5. Lay the groundwork for potential applications of designed SasG constructs of specific length in nanotechnology.

This research proposal seeks to investigate a novel multidomain protein whose structure challenges many of our ideas about how proteins fold and how they avoid misfolding. Our hypothesis is that it is the extraordinary non-globular structure that protects the proteins against misfolding. SasG, the protein of interest, is one of a series of extra-cellular bacterial proteins that contain nearly identical duplicated repeats. We are also going to investigate the structure of a second such protein where no structural information is available at all.

One of the groups of beneficiaries is the members of the community of protein folding researchers, in particular to those who use computational methods. Our studies of these proteins will allow us to reassess our understanding of how proteins fold. SasG is predicted to be unfolded by most algorithms which predict disorder. Yet it is clearly not. In the "omics" era computational methods have become particularly important in the analysis and prediction from the wealth of genomic and structural data. In the fields of bioinformatics and structure prediction, force fields and algorithms are based on experimental data, so studies of novel folds such as that of SasG are essential for furthering our understanding.

The two post docs to be employed on this project are also beneficiaries. The strong collaboration between our two groups, which provide different yet complementary set of skills, represents an outstanding opportunity for two young scientists to be trained in world class laboratories. They will then be in an excellent position to continue their career, whether in academia, or very likely, in industry, where there is a real national demand for highly skilled scientists with the skill set we are offering. Of the many students and post-docs to have passed through the Clarke laboratory, for instance, a significant proportion are now employed in the biotechnology industry, some in small start-up companies, and others in companies which have now been taken into the mainstream pharmaceutical industry sector (such as Medimmune).
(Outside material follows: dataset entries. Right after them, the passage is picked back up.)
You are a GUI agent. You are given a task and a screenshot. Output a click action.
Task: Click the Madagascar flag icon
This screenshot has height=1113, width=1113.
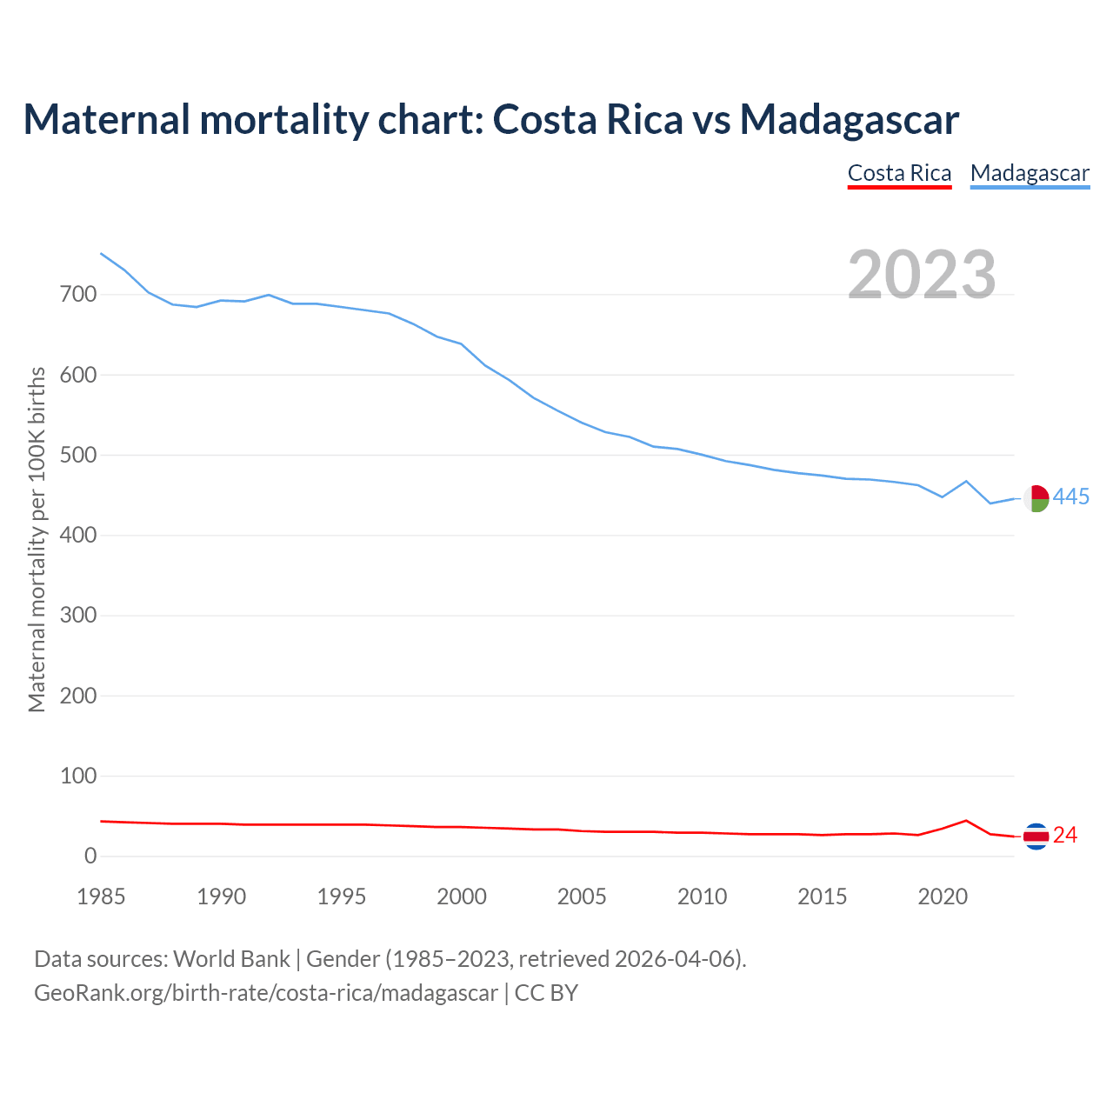[1036, 498]
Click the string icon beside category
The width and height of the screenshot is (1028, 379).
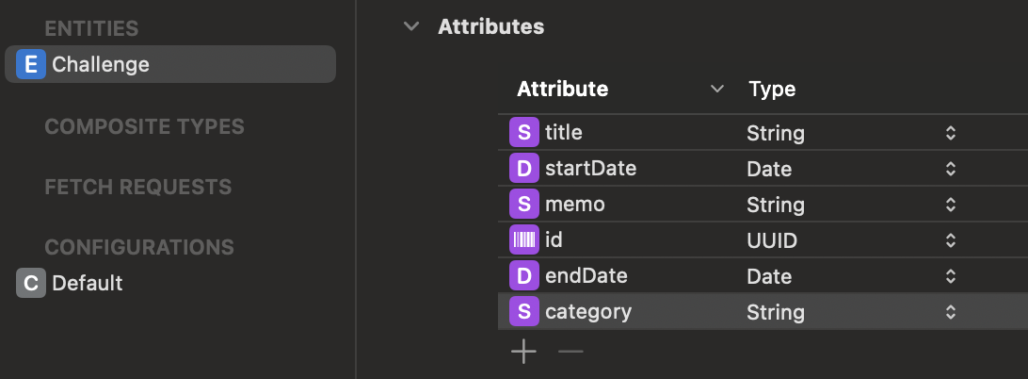pos(523,312)
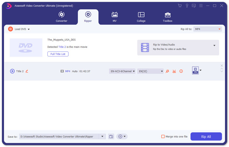The height and width of the screenshot is (147, 229).
Task: Click the DVD thumbnail image
Action: click(26, 48)
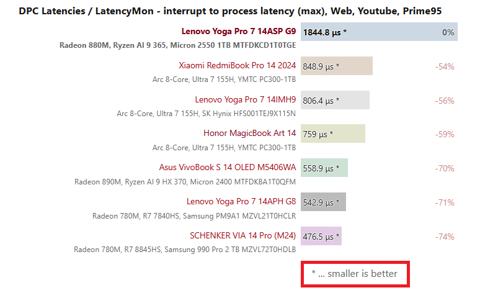Click the 'smaller is better' note box
Screen dimensions: 480x303
click(355, 274)
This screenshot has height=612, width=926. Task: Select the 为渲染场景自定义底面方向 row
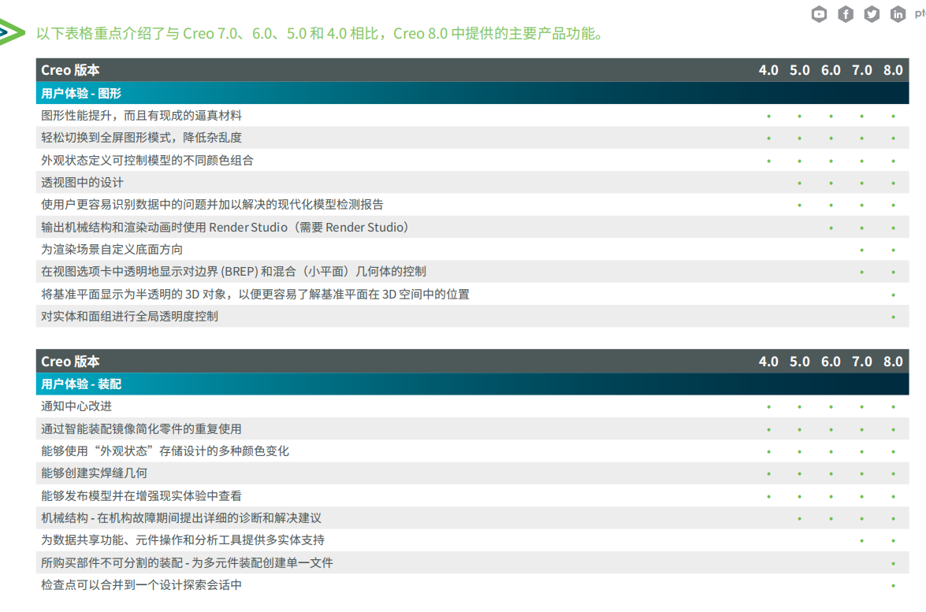pos(112,250)
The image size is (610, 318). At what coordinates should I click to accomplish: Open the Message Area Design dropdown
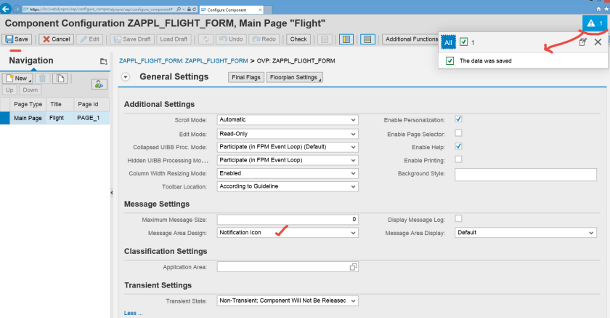point(288,233)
Although not explicitly a project which aims to have a technological outcome, this project may have some future applications, resulting in some economic or well-being benefits. The proteins we are investigating are involved in biofilm formation. Biofilms are of significant economic importance both in terms of medicine (where they are detrimental as they are involved in bacterial infection) and in the industrial context (where they may be either detrimental or helpful). We are not directly investigating biofilm formation, yet a fundamental understanding of the biophysical and mechanical properties of the proteins which mediate biofilm formation may be valuable to underpin future research in this area. The use of biological molecules in nanotechnology is in its infancy. We will investigate whether SasG, a highly soluble, rigid molecule may be suitable to provide molecules in the nanometre length scale that are tuneable both in terms of size and in terms of sites which can be functionalised.